- **Collected data**:
----

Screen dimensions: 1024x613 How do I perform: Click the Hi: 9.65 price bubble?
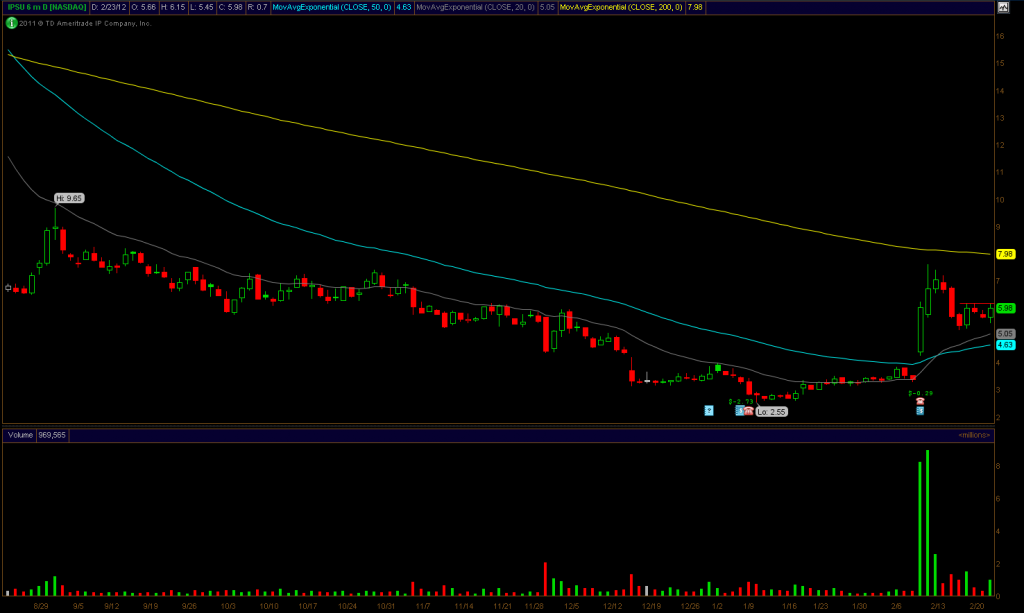[69, 199]
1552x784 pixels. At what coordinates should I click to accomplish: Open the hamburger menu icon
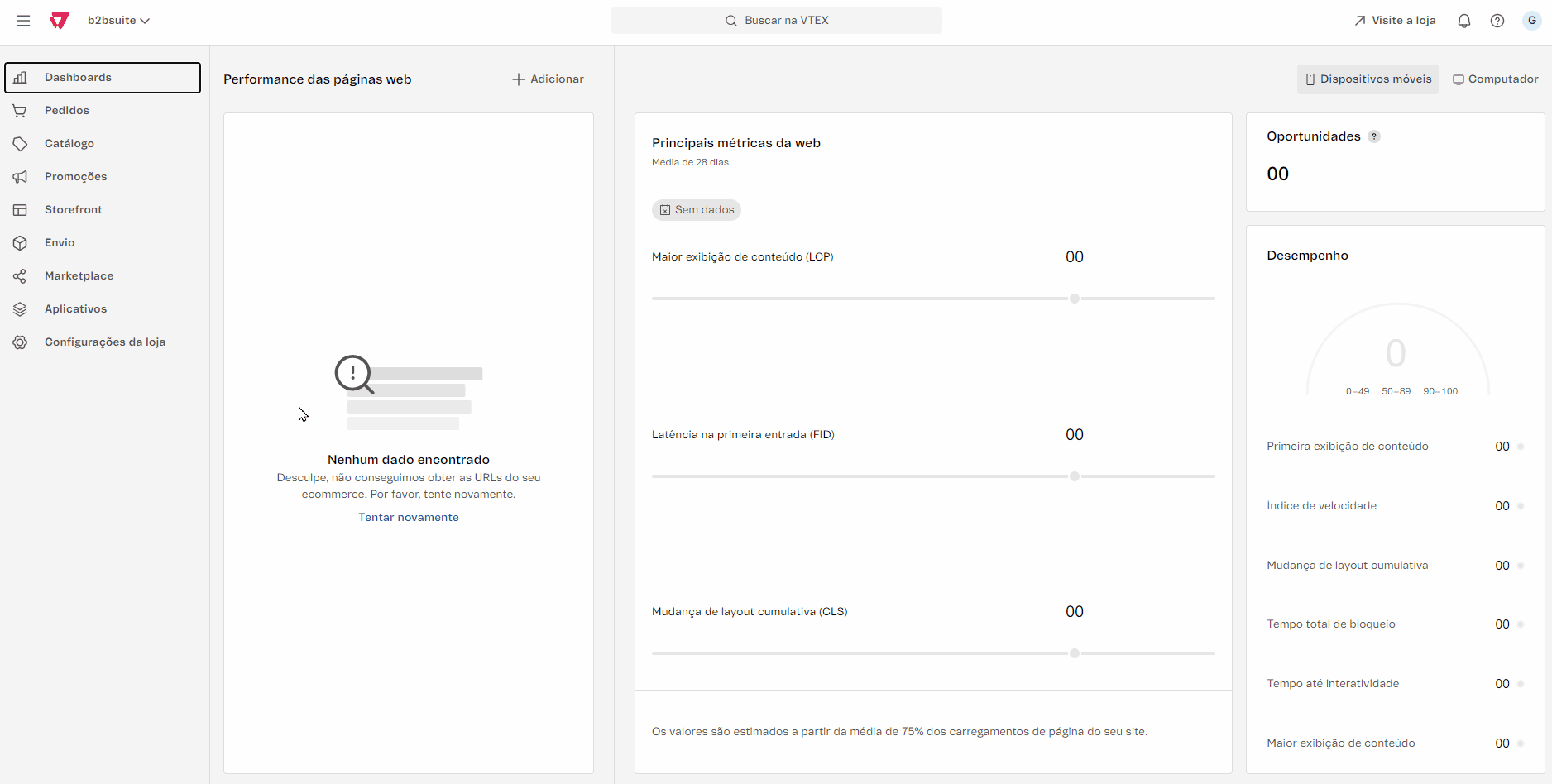pos(23,21)
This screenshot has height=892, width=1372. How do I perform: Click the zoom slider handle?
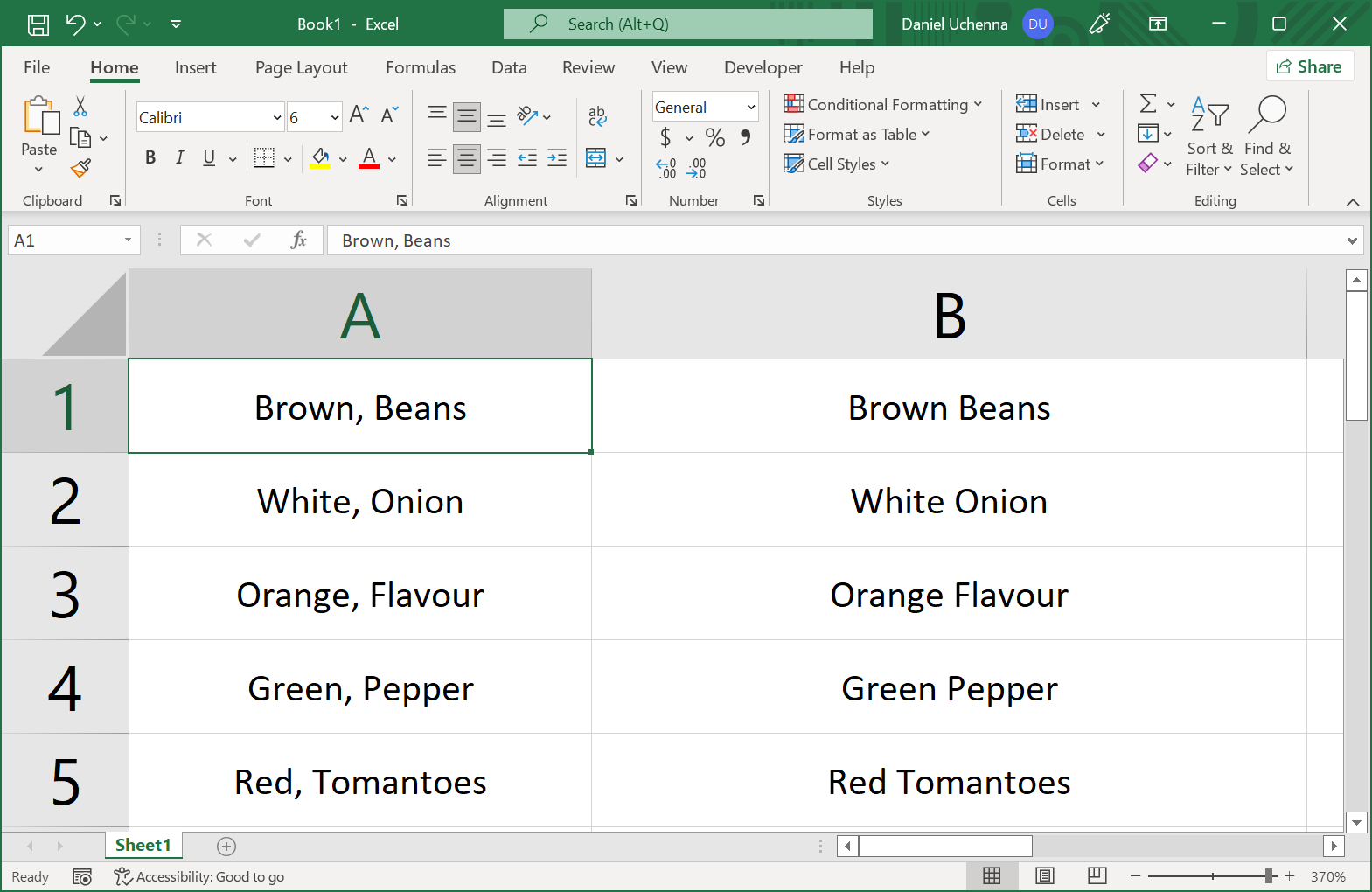[x=1269, y=875]
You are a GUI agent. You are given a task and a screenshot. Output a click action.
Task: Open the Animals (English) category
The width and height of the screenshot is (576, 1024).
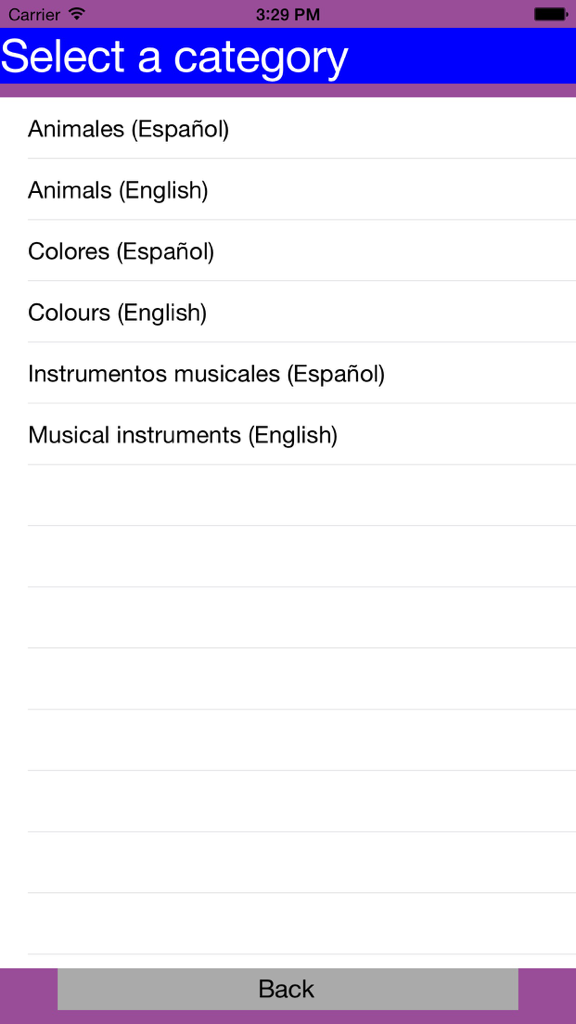tap(118, 190)
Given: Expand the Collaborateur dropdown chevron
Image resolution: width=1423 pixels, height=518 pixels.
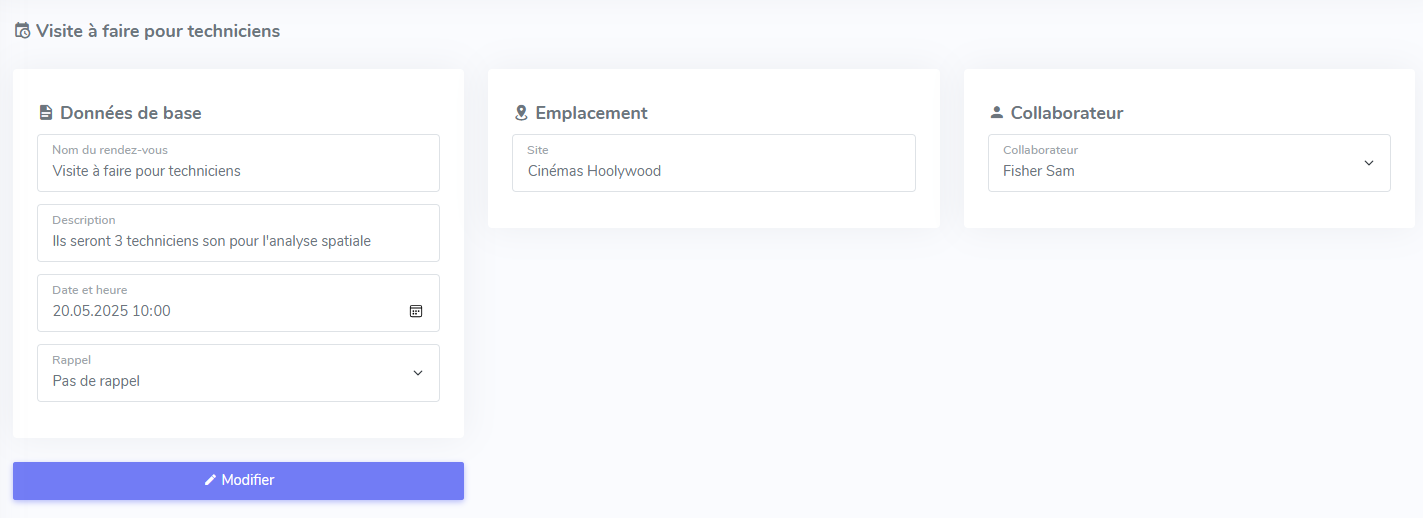Looking at the screenshot, I should pos(1369,163).
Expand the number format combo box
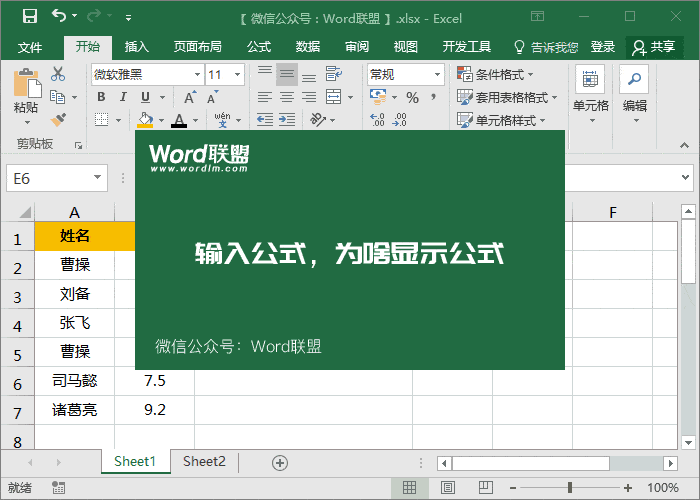 [x=438, y=74]
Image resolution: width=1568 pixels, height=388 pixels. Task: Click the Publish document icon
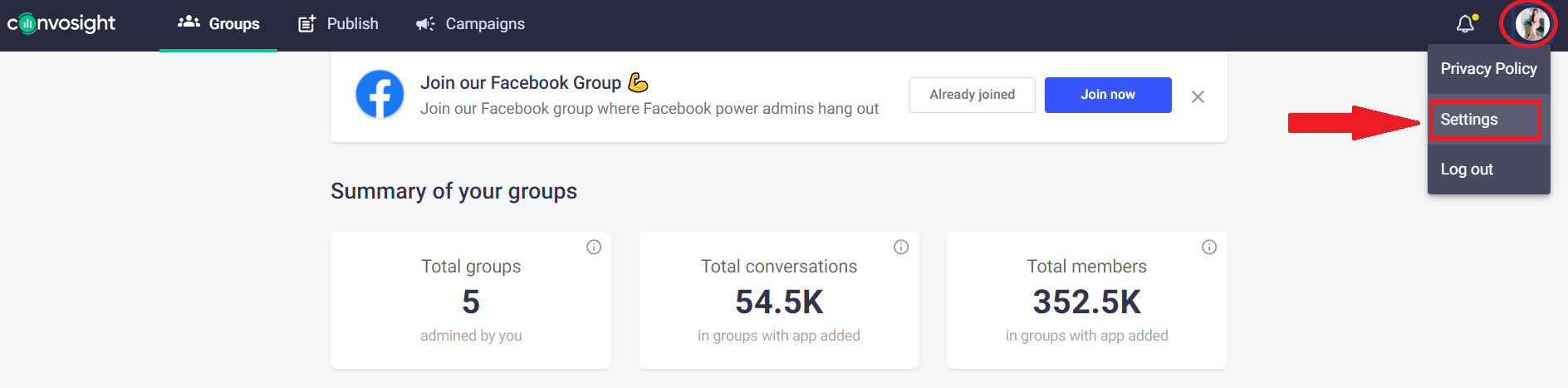coord(306,23)
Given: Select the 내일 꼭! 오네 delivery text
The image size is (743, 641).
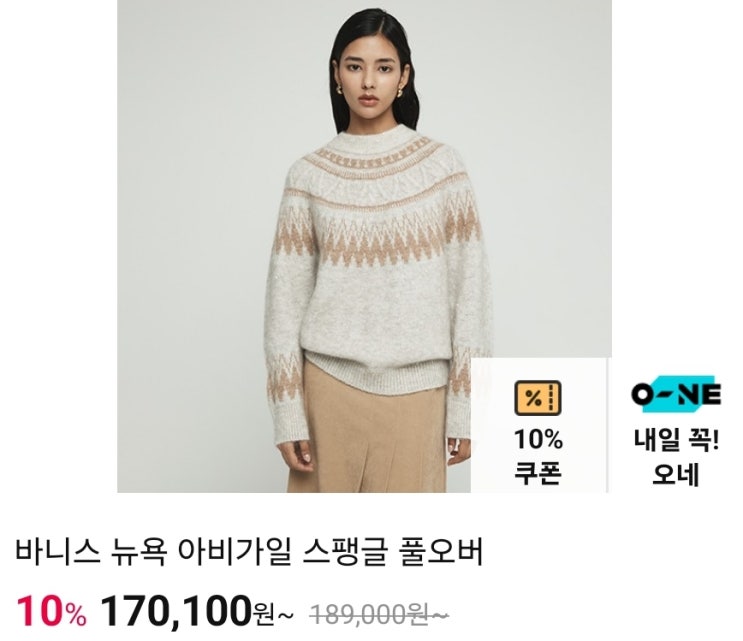Looking at the screenshot, I should coord(676,456).
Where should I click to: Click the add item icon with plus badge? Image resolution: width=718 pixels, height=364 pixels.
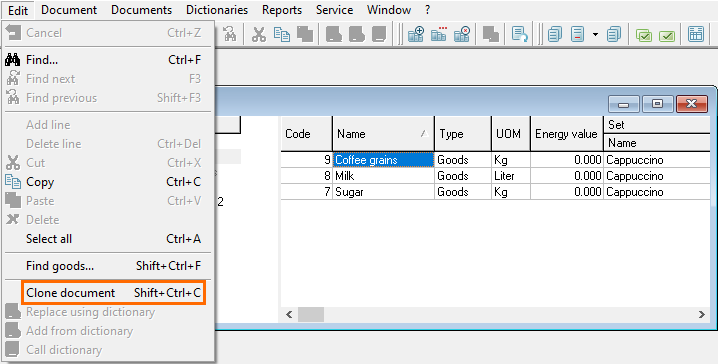[x=416, y=34]
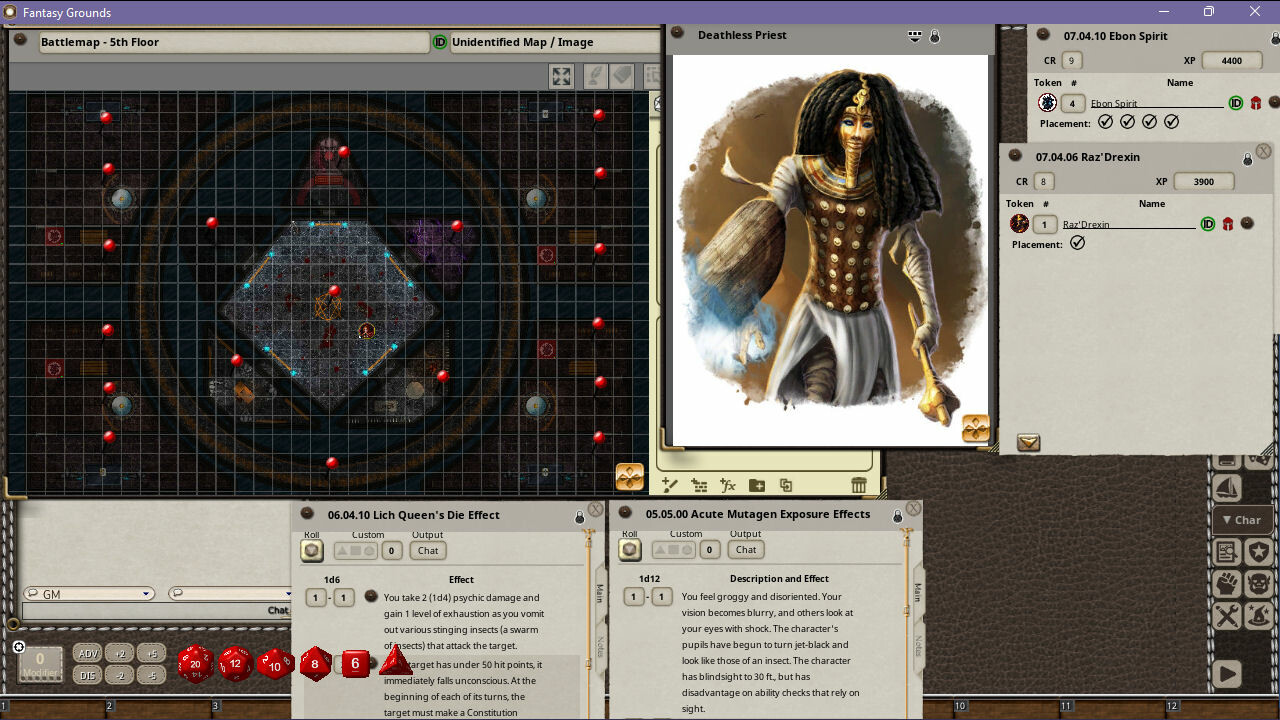This screenshot has height=720, width=1280.
Task: Click the new-folder icon under the portrait
Action: (757, 486)
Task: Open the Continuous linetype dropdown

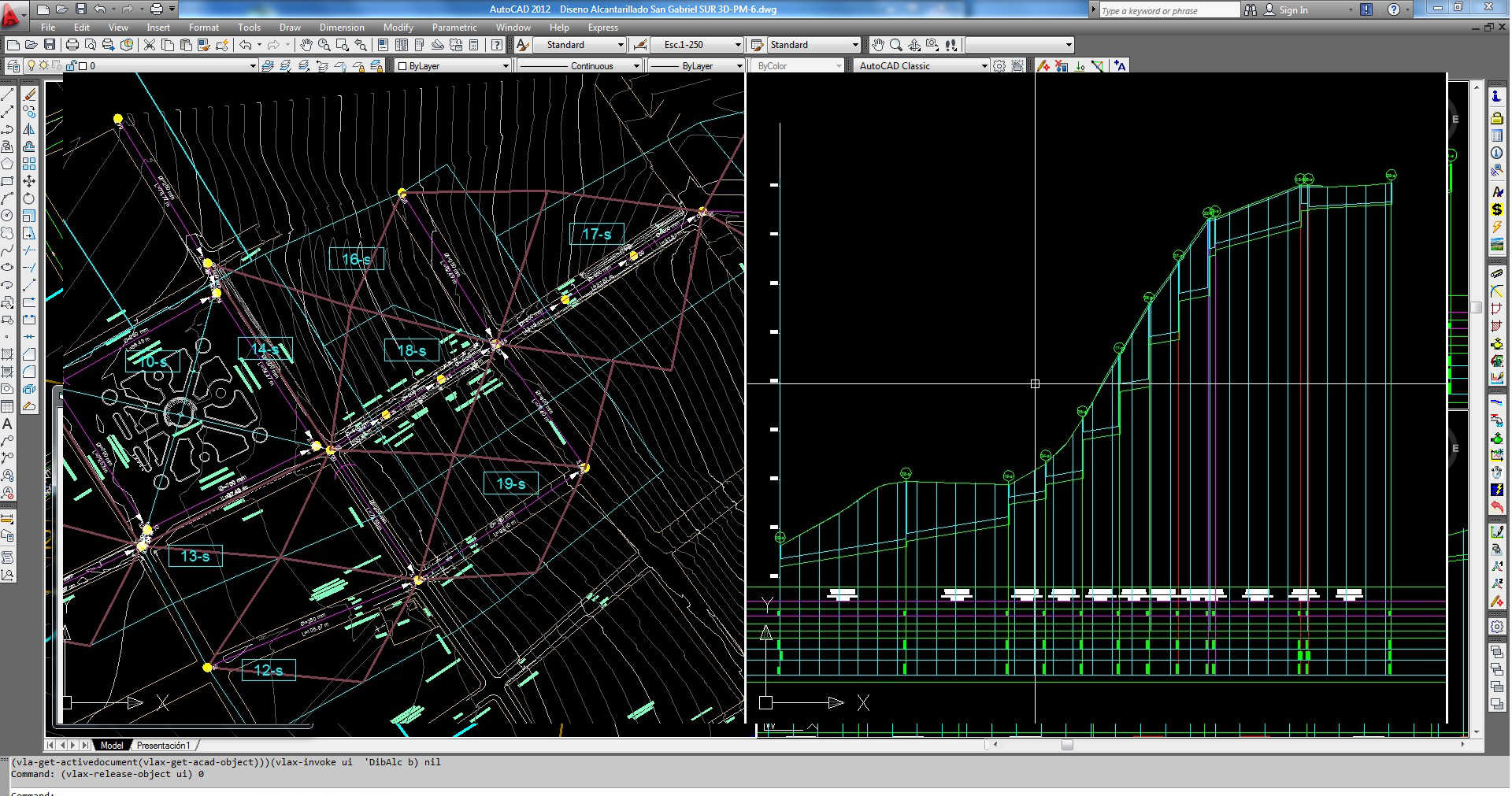Action: pos(636,66)
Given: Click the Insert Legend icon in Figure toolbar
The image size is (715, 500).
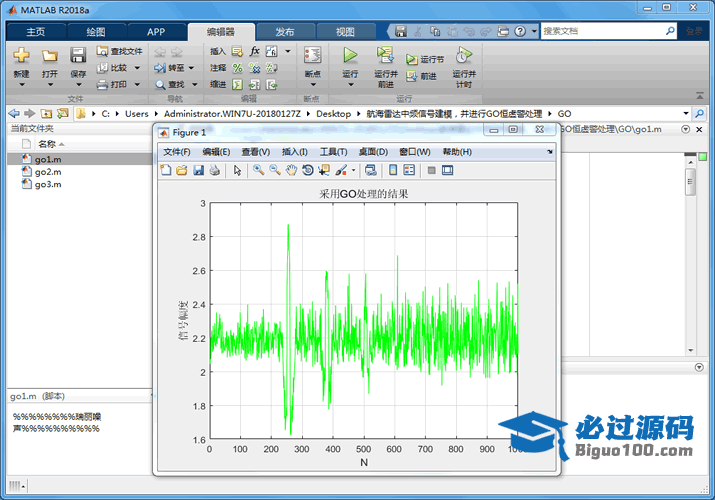Looking at the screenshot, I should coord(409,170).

----

- **Exercise**: In the records above, find the line with "Where should I" and the line with "Given: Click the", then restate word for word only those two lines and all lines between, omitting pictures.

- **Written answer**:
Where should I click to: Click the add item icon with plus badge? Image resolution: width=718 pixels, height=364 pixels.
[x=416, y=34]
This screenshot has height=720, width=1280.
Task: Click the new-folder icon under the portrait
Action: (757, 486)
Task: Open the Continuous linetype dropdown

Action: pos(636,66)
Given: Click the Insert Legend icon in Figure toolbar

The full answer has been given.